:: WORK TO COMPLETE ::
In the quarterly revenue discussion below, how many shares of BankAtlantic Bancorp, Inc. Class A common stock did the Company sell during January 1997?

The decrease in revenues of approximately $674,000 for the quarter ended March
31, 1998, as compared to the comparable period in 1997 was primarily due to
decreases in (i) interest and dividends on securities available for sale and
escrow accounts of approximately $87,000, (ii) earnings on real estate rental
operations, net of approximately $39,000, (iii) sale of real estate of $221,000,
(iv) net gain on sale of BBC common stock of approximately $ 221,000 and (v)
other income, net of approximately $175,000.
Interest and dividends on securities available for sale and escrow accounts
decreased for the three months ended March 31, 1998, as compared with the same
period in 1997 primarily due to decreases in investable funds.
Earnings on real estate rental operations, net, decreased for the three months
ended March 31, 1998, as compared to the same period in 1997 primarily due to a
decrease in net operating income at a property acquired in the 1991 Exchange.
In February 1997, the Company sold 12.7 acres of land located in Birmingham,
Alabama to an unaffiliated third party for approximately $149,000 and the
company recognized a net gain on the sale of approximately $132,000.
During January 1997, the Company sold 137,305 shares of BankAtlantic Bancorp,
Inc. Class A common stock. Net proceeds received from these sales amounted to
approximately $920,000 and a net gain of approximately $221,000 was recognized
during the three months ended March 31, 1997.

:: INFORMATION PROVIDED ::
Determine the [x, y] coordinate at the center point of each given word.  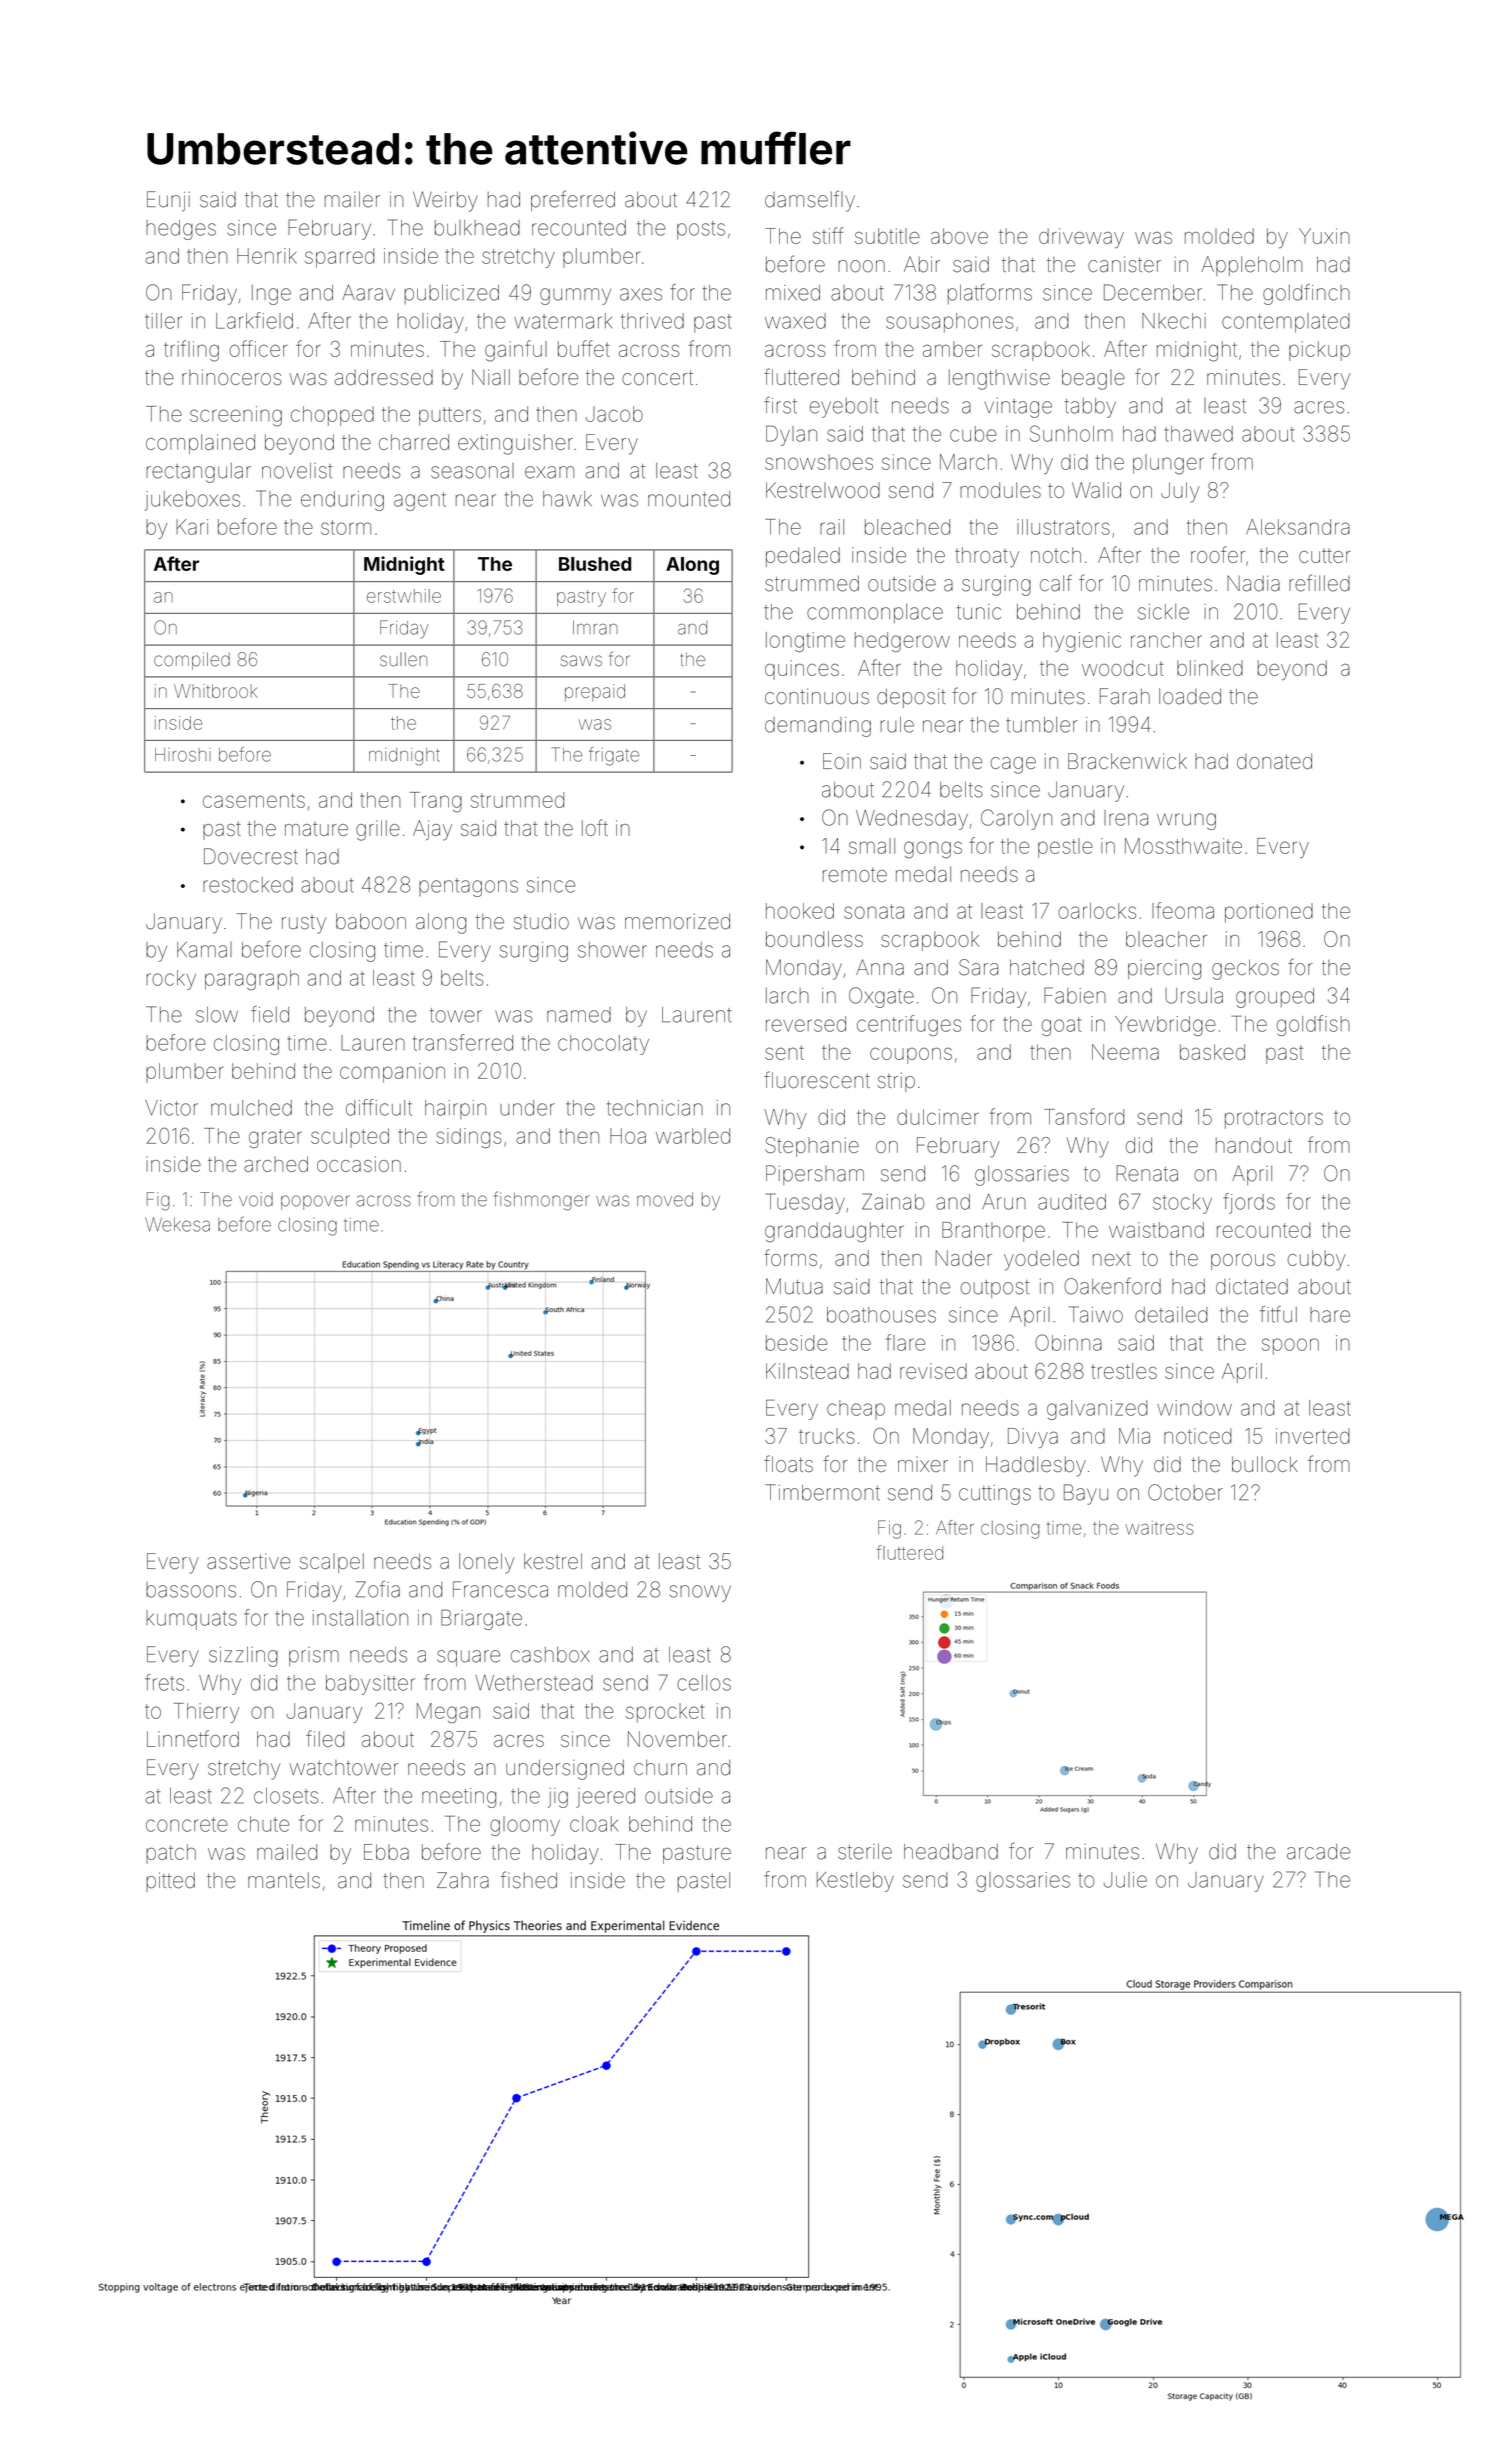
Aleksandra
...
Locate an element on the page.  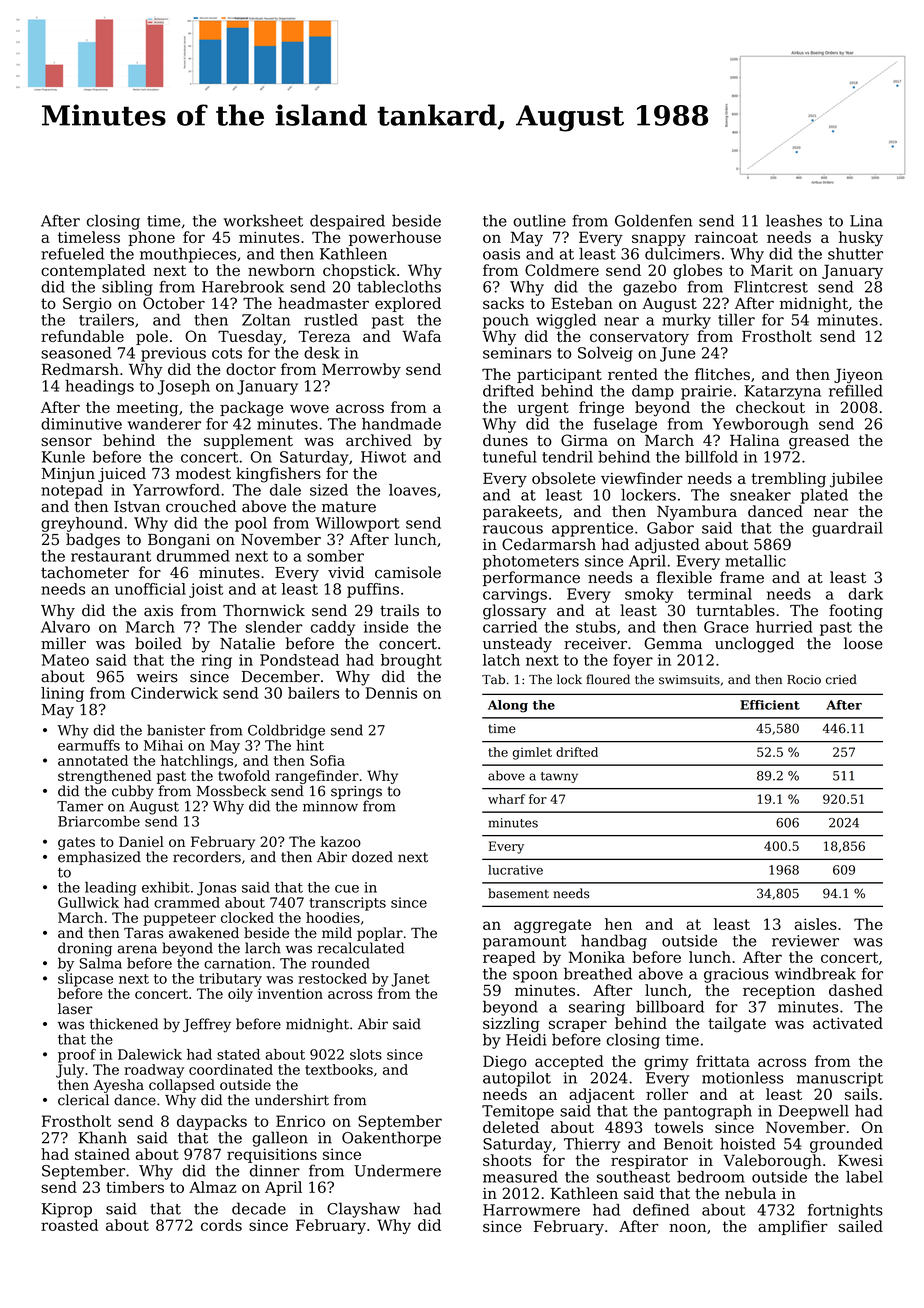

:: CORRECT RESPONSE ::
137,305 shares.